WHO IS RESPONSIBLE for what gets published on a publishing platform? The Indignity newsletter is published through the platform called Substack, which underwrote our first year of operation with grant funding through its Substack Pro program and which currently subsidizes our access to Getty Images, for illustrations. Our direct interactions with Substack have been generally useful and helpful in supplying you, the readers, with the newsletters we want to write.
But Substack is a much larger enterprise than our one newsletter, and Substack users have been grappling for a long time with what it means to be connected to that enterprise. Although the company talks about its mission in terms of supporting the general principle of free expression, it has shown a longstanding tendency—in the tech-libertarian mode of Silicon Valley—to identify free expression with terrible expression.
In the early days of the platform, for instance, this meant that its roster of showcase bloggers was well supplied with the kind of contrarians who wanted to be contrary about whether trans people really deserved rights. "Substack" became a popular shorthand for a certain kind of sour culture-war entrepreneurship, a barracks for people who had been canceled, or who had preemptively canceled themselves, and were now reinventing themselves as commanders in the war against whatever was being called "wokeness."
This was frustrating for the other writers doing all the other kinds of writing on the platform, who did not want their own work to be identified with that of reactionary clowns. Things got even more frustrating recently, when Substack leadership began outright promoting the likes of Richard Hanania, a genuinely vile racist, as exemplifying the platform's potential for expanding the discourse. When asked about this, by Substack users like Jonathan M. Katz, the champion of discourse who run the site simply refused to answer.
Further reporting by Katz turned up the fact that among the newsletters currently operating on Substack are publications run by outright Nazis, who are making money by using Substack's tools to collect subscriptions from their supporters. Despite its many pronouncements about the value of unfettered expression, Substack is not an anything-goes zone; it enforces restrictions against sexual material, for instance, and its terms of service officially say that endorsing racist violence is off limits. And yet there are the Nazis.
At some point—that point being now, more or less—something has to give. This week, a collection of publishers who use the Substack platform have been posting copies of the following open letter, addressed to the people who run what Rusty Foster of Today in Tabs has long called "Our Regrettable Platform." Rusty, for one, has already announced he's bailing out for a new host. Indignity is waiting, for now, to see if Substack sticks to its old policy of pretending its problems aren't problems, or whether it is willing to kick out the Nazis.
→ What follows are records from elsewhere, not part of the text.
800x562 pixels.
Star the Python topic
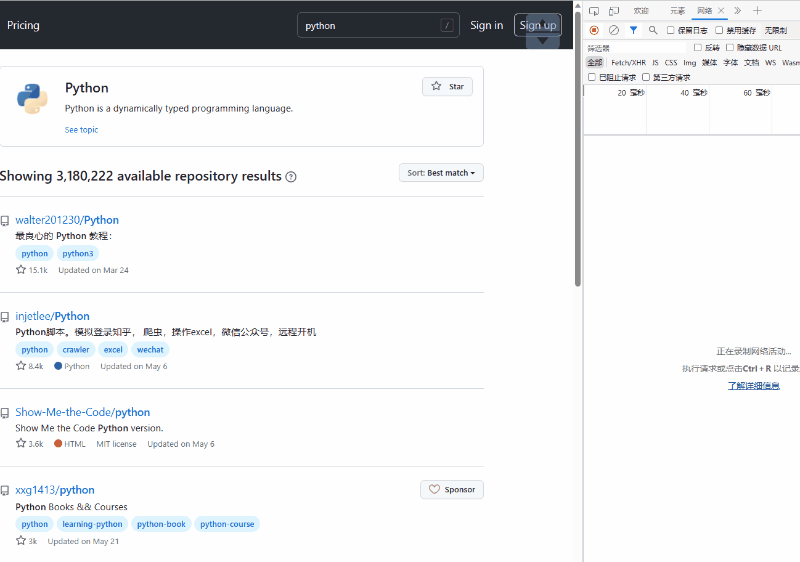click(447, 87)
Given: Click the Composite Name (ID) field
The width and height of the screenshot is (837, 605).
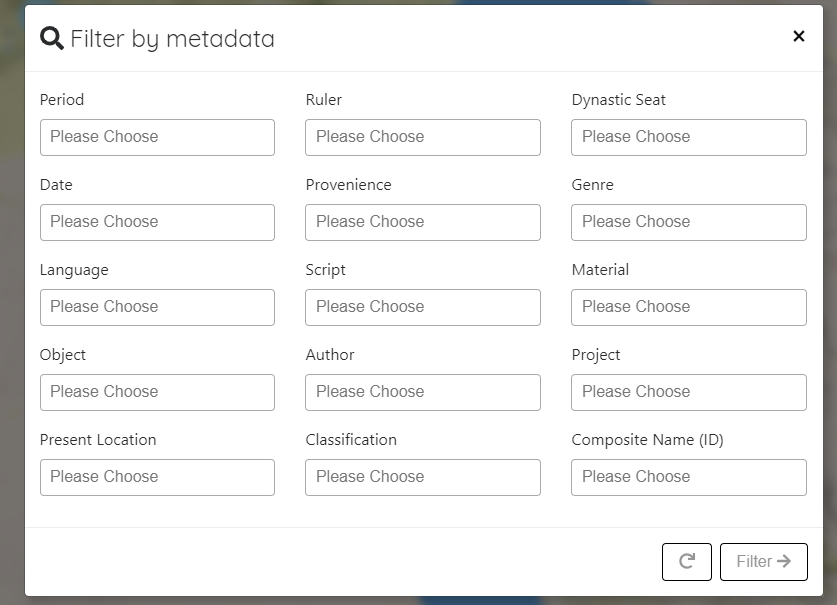Looking at the screenshot, I should [x=688, y=477].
Substackers Against Nazis: A collective letter to Substack leadership
Dear Chris, Hamish & Jairaj:
We’re asking a very simple question that has somehow been made complicated: Why are you platforming and monetizing Nazis?
According to a piece written by Substack publisher Jonathan M. Katz and published by The Atlantic on November 28, this platform has a Nazi problem:
“Some Substack newsletters by Nazis and white nationalists have thousands or tens of thousands of subscribers, making the platform a new and valuable tool for creating mailing lists for the far right. And many accept paid subscriptions through Substack, seemingly flouting terms of service that ban attempts to ‘publish content or fund initiatives that incite violence based on protected classes’...Substack, which takes a 10 percent cut of subscription revenue, makes money when readers pay for Nazi newsletters.”
As Patrick Casey, a leader of a now-defunct neo-Nazi group who is banned on nearly every other social platform except Substack, wrote on here in 2021: “I’m able to live comfortably doing something I find enjoyable and fulfilling. The cause isn’t going anywhere.” Several Nazis and white supremacists including Richard Spencer not only have paid subscriptions turned on but have received Substack “Bestseller” badges, indicating that they are making at a minimum thousands of dollars a year.
From our perspective as Substack publishers, it is unfathomable that someone with a swastika avatar, who writes about “The Jewish question,” or who promotes Great Replacement Theory, could be given the tools to succeed on your platform. And yet you’ve been unable to adequately explain your position.
In the past you have defended your decision to platform bigotry by saying you “make decisions based on principles not PR” and “will stick to our hands-off approach to content moderation.” But there’s a difference between a hands-off approach and putting your thumb on the scale. We know you moderate some content, including spam sites and newsletters written by sex workers. Why do you choose to promote and allow the monetization of sites that traffic in white nationalism?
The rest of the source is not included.